### COMPLETE THE FOLLOWING
a: In the article on MuddyWater's use of Slack, what name was given to the group's backdoor?
b: Summarize the article on MuddyWater's use of Slack in two sentences.
c: For the article on MuddyWater's use of Slack, decide whether each statement agrees with it, answering yes or no and quoting the deciding words: (i) The hackers were on the airline's network for more than eighteen months. (ii) Slack said customer data was exposed in the incident. (iii) The airline that was broken into is European.

### SELECTED TEXT
BM researchers claim an Iranian-linked crew called MuddyWater has been trying to avoid detection by using Slack to control their malware. It’s believed to be the first time a suspected state-backed hacking outfit has been seen using such a technique.
Back in March, hackers believed to be Iranian cyberspies found a novel use for the workplace messaging app Slack. They’d broken into an Asian airline and installed a backdoor. To hide their communications with that malware, they hooked into the Slack application and sent commands over the tool. Why? So that IT security systems would think it is legitimate traffic and it wouldn’t be detected or blocked.
That’s according to IBM, which is releasing research this Wednesday on that hacking crew, dubbed MuddyWater. The tech giant’s X-Force cybersecurity research division said it looked at MuddyWater’s backdoor, dubbed Aclip, finding it was using Slack application programming interfaces for comms. Such APIs set up the rules needed to combine other apps, such as plugging a social channel’s posts to a Slack group. The MuddyWater group created a Slack workspace and channels from which they could receive system information, such as requested files and screenshots that they were trying to syphon off the network. They could also use the Slack channels to post commands to the backdoor.
As for what they were trying to do, IBM found evidence the airline’s passenger data was targeted, finding one of the attackers’ servers containing files with names including “reservation management.” The use of Slack was part of a patient operation, in which the hackers were on the airline’s network for over a year and a half, according to IBM.
Slack hadn’t responded to a Forbes request for comment but had told IBM: “We investigated and immediately shut down the reported Slack Workspaces as a violation of our terms of service. We confirmed that Slack was not compromised in any way as part of this incident, and no Slack customer data was exposed or at risk. We are committed to preventing the misuse of our platform and we take action against anyone who violates our terms of service.”

### DATA SECTION

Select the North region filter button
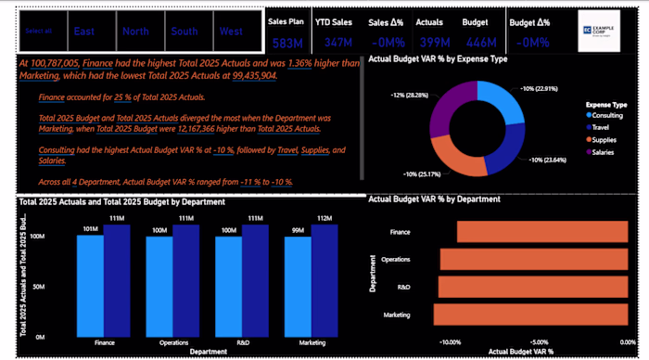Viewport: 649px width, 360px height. coord(135,32)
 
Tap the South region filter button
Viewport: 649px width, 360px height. coord(184,32)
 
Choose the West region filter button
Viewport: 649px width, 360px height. coord(231,32)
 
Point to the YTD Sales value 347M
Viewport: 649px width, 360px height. coord(338,43)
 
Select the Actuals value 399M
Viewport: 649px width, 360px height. coord(429,43)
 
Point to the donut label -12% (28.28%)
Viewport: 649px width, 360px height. coord(411,94)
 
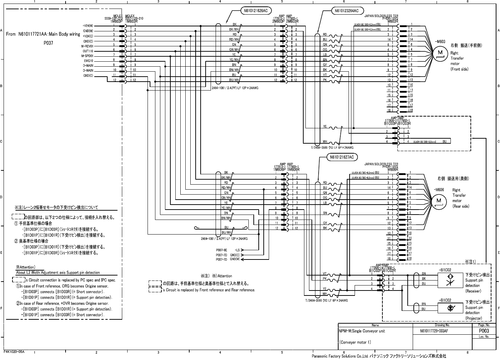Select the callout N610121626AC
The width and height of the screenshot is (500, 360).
click(x=256, y=11)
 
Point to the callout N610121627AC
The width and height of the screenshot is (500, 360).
click(x=342, y=157)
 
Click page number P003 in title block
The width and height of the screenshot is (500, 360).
click(x=484, y=331)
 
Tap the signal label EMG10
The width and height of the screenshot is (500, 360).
click(x=88, y=61)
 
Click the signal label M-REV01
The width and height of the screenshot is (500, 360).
click(x=87, y=46)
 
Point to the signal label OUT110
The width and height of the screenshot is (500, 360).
click(x=88, y=51)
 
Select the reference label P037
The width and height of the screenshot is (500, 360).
click(x=48, y=42)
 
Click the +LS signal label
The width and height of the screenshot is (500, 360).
click(x=237, y=250)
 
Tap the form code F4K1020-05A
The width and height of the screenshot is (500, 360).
click(x=14, y=352)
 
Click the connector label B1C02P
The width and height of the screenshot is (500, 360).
click(x=375, y=271)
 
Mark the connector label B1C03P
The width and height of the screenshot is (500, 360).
click(x=391, y=124)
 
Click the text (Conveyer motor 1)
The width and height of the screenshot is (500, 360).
click(x=355, y=343)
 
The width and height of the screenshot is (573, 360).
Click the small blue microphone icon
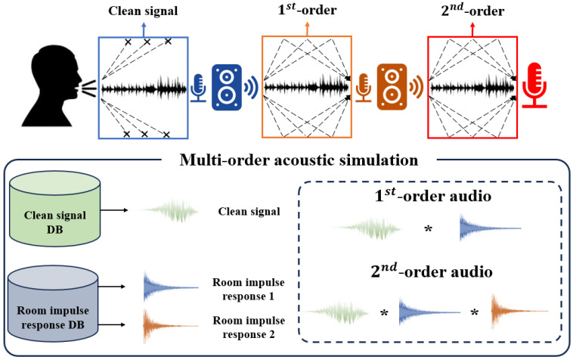click(x=199, y=88)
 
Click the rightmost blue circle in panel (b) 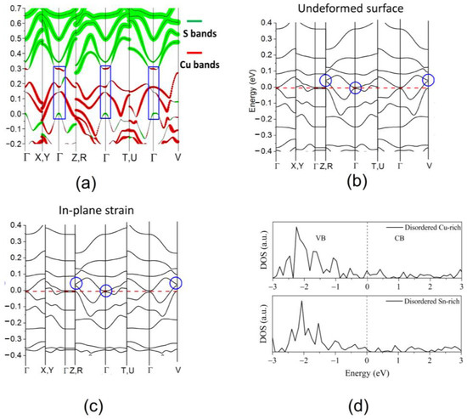pos(429,79)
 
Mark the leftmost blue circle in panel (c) pos(76,283)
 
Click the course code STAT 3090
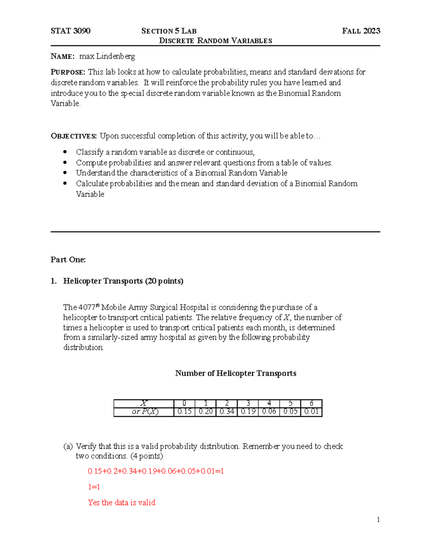click(70, 31)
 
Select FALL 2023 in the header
click(361, 31)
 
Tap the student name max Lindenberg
click(107, 56)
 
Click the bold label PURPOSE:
click(68, 72)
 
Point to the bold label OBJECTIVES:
click(74, 136)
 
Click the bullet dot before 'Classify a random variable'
click(65, 152)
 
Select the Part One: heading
click(68, 260)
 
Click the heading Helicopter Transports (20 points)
click(123, 281)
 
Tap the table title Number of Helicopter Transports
click(236, 373)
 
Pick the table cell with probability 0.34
click(227, 412)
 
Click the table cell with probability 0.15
click(184, 412)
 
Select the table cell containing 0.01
click(311, 412)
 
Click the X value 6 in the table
click(311, 403)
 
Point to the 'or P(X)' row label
click(145, 412)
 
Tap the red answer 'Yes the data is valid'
click(121, 503)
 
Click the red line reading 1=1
click(94, 487)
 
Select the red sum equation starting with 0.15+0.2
click(156, 471)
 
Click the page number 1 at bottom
click(378, 520)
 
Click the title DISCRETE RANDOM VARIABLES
click(216, 41)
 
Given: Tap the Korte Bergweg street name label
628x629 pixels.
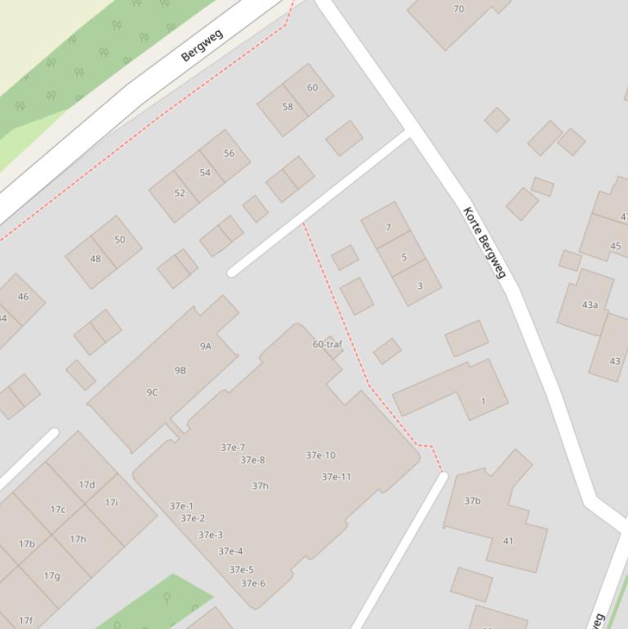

### EXERCISE RESULTS
a: The backdoor was dubbed Aclip.

b: IBM researchers say that MuddyWater, a hacking crew believed to be Iranian, broke into an Asian airline, installed a backdoor called Aclip, and used Slack's APIs to send it commands so the traffic would look legitimate and avoid detection. IBM found evidence that the airline's passenger data was targeted, and Slack told IBM it shut down the reported workspaces and that no Slack customer data was exposed or at risk.

c:
(i) Yes: "the hackers were on the airline’s network for over a year and a half"
(ii) No: "no Slack customer data was exposed or at risk"
(iii) No: "They’d broken into an Asian airline"